The only compiled packaged which is needed by DIANE is the omniORB library (http://omniorb.sourceforge.net). For user convenience diane install script will try to download it automatically and put it inside the diane installation tree. So in many cases a users does not need to do anything more - just install and run. Use diane-install --help to see all the installation options.

GANGA

Ganga is a front-end for job definition and management, implemented in Python.

Installation

First download the Ganga installation script: ganga-install , a given version of Ganga for slc4_gcc34 can then be downloaded and installed using:

 python ganga-install [OPTIONS] VERSION

Where you need python 2.3.4 or greater. You can optionally request installation of additional Ganga packages, and the external packages on which they depend. The following are strongly recommended:

 --extern=GangaGUI,GangaPlotter

For information on additional options, use:

 python ganga-install -help

How to run an application using Ganga/DIANE: Example on Bioinformatics

Next, it is described how to use the DIANE/Ganga framework for executing a typical Bioinformatics application: performing the alignment of novel sequences against reference databases with BLAST (Basic Local Alignment Search Tool) from the NCBI.

The problem consist on executing the script gridBLAST.sh on different files from the '../SEQS' directory, named seqfile1.sqf.gz, seqfile2.sqf.gz, seqfile3.sqf.gz, etc. Thus the execution command would be:

gridBLAST.sh seqfile1.sqf.gz biomed
gridBLAST.sh seqfile2.sqf.gz biomed
...
gridBLAST.sh seqfile500.sqf.gz biomed

This is for an experiment involving 500 files on the VO biomed. The script will have to check if it is the first instance to be executed on the agent, which will require performing the preprocessing tasks (e.g. downloading and compiling the BLAST executables, downloading and formatting the databases), or if not, it can start directly the processing of the input data.

This approach reduces strongly the preprocessing time, improving the locality of reference, and it reduces also the failure rate, since reutilizing a resource that has been recently used will have more changes of success.

In order to launch such experiment, the user should definine the characteristics of the execution in a python file, also known as 'run file'.

File BLAST.run:

from diane_test_applications import ExecutableApplication as application

# The run function is called when the master is started
# input.data stands for run parameters
def run(input,config):
   # Definition of masters' policies
   input.scheduler.policy.STOP_IF_FAILED_TASKS = False
   input.scheduler.policy.FAILED_TASK_MAX_ASSIGN = 99999
   input.scheduler.policy.LOST_TASK_MAX_ASSIGN = 99999
   input.scheduler.policy.REMOVE_FAILED_WORKER_ATTEMPTS = 1
   d = input.data.task_defaults # This is just a convenience shortcut

   # Definition of common parameters for all tasks
   d.executable = 'gridBLAST.sh'
   d.output_files = ['std.out','std.err']

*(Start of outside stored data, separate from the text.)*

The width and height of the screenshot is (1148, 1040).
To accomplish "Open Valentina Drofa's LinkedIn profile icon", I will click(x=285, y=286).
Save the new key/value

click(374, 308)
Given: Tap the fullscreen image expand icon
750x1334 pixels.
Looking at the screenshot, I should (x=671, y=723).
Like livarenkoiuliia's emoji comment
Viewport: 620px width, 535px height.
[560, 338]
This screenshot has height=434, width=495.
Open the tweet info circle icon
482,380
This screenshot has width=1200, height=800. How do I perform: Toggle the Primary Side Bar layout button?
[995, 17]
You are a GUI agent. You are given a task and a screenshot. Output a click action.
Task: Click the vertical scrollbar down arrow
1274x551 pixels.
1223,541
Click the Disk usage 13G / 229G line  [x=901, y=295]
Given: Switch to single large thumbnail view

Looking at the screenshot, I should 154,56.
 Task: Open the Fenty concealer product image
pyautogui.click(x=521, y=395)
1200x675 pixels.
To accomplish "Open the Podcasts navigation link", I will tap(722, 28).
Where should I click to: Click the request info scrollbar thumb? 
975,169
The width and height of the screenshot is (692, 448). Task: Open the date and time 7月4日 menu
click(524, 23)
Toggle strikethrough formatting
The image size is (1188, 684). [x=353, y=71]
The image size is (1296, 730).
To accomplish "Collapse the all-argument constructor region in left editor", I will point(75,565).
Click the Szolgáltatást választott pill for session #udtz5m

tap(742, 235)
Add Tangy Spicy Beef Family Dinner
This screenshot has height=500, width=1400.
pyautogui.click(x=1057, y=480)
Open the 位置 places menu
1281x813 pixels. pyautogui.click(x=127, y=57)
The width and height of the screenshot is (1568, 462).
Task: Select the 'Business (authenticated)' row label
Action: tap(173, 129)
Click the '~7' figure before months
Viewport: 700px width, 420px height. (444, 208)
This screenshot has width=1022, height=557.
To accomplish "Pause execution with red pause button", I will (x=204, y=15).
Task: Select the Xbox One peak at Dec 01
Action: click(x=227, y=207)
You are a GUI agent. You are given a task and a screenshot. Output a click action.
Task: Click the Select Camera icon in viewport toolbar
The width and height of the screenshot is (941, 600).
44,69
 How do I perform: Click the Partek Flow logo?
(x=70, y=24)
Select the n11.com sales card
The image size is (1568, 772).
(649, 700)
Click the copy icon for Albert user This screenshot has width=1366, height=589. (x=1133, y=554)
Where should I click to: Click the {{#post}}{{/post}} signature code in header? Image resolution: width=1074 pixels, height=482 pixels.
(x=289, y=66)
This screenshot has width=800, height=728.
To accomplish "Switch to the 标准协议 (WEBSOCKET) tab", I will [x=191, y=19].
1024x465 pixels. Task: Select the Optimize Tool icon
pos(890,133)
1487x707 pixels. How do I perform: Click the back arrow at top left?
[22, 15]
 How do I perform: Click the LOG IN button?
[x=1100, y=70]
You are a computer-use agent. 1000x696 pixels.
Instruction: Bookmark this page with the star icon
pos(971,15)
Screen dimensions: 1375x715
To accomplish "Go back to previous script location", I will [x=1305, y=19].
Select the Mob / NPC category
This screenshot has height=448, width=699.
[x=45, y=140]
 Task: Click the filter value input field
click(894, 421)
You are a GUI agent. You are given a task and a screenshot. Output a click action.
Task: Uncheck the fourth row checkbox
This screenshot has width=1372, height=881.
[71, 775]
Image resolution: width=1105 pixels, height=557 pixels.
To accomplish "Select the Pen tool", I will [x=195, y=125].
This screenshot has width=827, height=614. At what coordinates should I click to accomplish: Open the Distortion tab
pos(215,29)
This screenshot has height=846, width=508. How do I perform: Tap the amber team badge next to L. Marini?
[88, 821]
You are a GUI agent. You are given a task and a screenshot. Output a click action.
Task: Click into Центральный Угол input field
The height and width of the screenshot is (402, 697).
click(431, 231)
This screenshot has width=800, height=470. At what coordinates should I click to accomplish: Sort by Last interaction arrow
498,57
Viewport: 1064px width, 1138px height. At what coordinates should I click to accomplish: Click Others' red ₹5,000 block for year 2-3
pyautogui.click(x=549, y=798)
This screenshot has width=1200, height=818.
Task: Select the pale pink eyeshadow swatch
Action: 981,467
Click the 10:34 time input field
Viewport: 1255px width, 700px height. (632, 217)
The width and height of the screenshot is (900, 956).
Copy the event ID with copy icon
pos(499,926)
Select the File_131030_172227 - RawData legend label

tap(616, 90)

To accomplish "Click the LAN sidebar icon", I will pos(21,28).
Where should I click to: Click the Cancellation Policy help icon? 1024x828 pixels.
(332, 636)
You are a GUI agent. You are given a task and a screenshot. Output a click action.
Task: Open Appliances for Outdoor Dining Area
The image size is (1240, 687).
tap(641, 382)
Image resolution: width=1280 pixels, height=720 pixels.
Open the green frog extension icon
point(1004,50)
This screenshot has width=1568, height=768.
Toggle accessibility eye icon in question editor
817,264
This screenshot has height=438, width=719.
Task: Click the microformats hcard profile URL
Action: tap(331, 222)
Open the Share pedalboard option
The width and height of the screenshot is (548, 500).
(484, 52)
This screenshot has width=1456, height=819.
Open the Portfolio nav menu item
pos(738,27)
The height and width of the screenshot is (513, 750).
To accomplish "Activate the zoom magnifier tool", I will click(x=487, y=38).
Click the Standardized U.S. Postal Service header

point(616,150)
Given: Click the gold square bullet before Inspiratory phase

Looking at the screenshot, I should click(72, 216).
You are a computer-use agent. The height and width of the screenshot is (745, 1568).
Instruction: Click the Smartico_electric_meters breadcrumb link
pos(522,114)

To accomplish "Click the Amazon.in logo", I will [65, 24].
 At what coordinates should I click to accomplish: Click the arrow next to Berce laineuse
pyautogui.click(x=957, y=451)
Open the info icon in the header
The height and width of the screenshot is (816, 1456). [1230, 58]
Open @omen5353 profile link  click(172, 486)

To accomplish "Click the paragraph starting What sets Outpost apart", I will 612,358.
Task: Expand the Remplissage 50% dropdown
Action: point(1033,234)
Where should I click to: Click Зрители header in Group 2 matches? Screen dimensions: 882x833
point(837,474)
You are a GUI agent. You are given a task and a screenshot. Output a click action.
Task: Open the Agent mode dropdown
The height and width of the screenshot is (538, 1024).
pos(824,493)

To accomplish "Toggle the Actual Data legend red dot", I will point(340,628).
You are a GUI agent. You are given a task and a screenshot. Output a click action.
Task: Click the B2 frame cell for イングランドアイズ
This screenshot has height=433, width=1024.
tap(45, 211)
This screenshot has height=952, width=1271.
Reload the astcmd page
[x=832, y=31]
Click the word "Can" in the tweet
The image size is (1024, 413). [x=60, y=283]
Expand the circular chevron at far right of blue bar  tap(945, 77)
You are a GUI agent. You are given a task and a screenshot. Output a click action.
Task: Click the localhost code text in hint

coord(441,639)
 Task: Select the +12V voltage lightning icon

   # Definition of particular arguments for all tasks
   for i in range(500):
      t = input.data.newTask()
      t.input_files = ['../SEQs/seqfile'+str(i)+'.sqf.gz','gridBLAST.sh']
      t.args = ['seqfile'+str(i)+'.sqf','biomed']

Now the master can be started using the run file as follows:

$ diane-run BLAST.run

Once the master has been initiated, it is time to submit the worker agents as jobs through Ganga. Each of the worker agent jobs can process multiple DIANE tasks.

$ ganga LCGSubmitter.py -diane-worker-number=N

This command will run N worker agents on the resources of the Grid and it can be used to further add more resources (worker agents) to the master. The communication among ganga agents and DIANE master is automatically performed through the execution of both commands on the same machine. The data needed to reach the master is stored in a proper directory in the DIANE Another interesting possibility is querying the master. Here are some commands which directly talk to the master.

diane-master-ping : checks if the master is alive, 
diane-master-ping getStatusReport : gets the summary of the master status, 
diane-master-ping getStatusReport : gets more detailed information about the master status, 
diane-master-ping kill : kills the master.